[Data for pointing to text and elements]
'''

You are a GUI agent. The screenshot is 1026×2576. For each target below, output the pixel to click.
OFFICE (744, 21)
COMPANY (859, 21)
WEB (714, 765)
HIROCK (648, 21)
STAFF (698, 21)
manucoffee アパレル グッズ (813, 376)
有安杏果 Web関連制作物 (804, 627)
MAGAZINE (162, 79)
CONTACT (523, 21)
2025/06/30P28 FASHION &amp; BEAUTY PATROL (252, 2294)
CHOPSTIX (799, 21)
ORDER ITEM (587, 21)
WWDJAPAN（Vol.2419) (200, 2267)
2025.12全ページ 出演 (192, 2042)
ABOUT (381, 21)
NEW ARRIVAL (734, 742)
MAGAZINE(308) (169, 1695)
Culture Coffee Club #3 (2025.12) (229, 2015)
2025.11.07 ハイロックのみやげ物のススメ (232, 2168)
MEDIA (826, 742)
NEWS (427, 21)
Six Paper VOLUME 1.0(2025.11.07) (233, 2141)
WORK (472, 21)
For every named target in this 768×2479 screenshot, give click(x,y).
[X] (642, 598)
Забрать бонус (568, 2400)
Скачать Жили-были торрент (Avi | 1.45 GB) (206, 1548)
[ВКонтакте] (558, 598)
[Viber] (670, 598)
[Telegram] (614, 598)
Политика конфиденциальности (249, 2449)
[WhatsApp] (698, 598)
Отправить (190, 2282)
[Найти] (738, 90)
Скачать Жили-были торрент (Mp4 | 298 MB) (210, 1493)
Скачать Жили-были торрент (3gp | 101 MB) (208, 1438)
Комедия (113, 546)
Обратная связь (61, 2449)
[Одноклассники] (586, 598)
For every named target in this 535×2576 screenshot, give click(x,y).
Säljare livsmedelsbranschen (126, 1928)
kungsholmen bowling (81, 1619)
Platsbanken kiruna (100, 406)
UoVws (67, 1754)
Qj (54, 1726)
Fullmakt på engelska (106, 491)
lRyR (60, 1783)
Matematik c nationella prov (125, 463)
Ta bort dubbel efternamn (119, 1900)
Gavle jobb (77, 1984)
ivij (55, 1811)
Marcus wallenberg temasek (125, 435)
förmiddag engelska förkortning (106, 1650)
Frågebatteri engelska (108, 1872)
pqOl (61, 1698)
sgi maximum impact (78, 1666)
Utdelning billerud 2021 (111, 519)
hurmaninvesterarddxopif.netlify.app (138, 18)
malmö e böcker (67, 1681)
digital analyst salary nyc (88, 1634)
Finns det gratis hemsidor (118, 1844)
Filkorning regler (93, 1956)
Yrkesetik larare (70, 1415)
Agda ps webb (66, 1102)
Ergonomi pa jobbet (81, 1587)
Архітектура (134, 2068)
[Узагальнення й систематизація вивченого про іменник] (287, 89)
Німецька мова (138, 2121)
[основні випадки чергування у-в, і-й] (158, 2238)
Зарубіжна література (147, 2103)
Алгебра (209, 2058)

'''

Output as a numbered list the lines of the data, beginning at the line that contains "Utdelning billerud 2021 (111, 519)" and continuing through the last line of the data, with blank lines omitted.

1. Utdelning billerud 2021 (111, 519)
2. hurmaninvesterarddxopif.netlify.app (138, 18)
3. malmö e böcker (67, 1681)
4. digital analyst salary nyc (88, 1634)
5. Finns det gratis hemsidor (118, 1844)
6. Filkorning regler (93, 1956)
7. Yrkesetik larare (70, 1415)
8. Agda ps webb (66, 1102)
9. Ergonomi pa jobbet (81, 1587)
10. Архітектура (134, 2068)
11. [Узагальнення й систематизація вивченого про іменник] (287, 89)
12. Німецька мова (138, 2121)
13. [основні випадки чергування у-в, і-й] (158, 2238)
14. Зарубіжна література (147, 2103)
15. Алгебра (209, 2058)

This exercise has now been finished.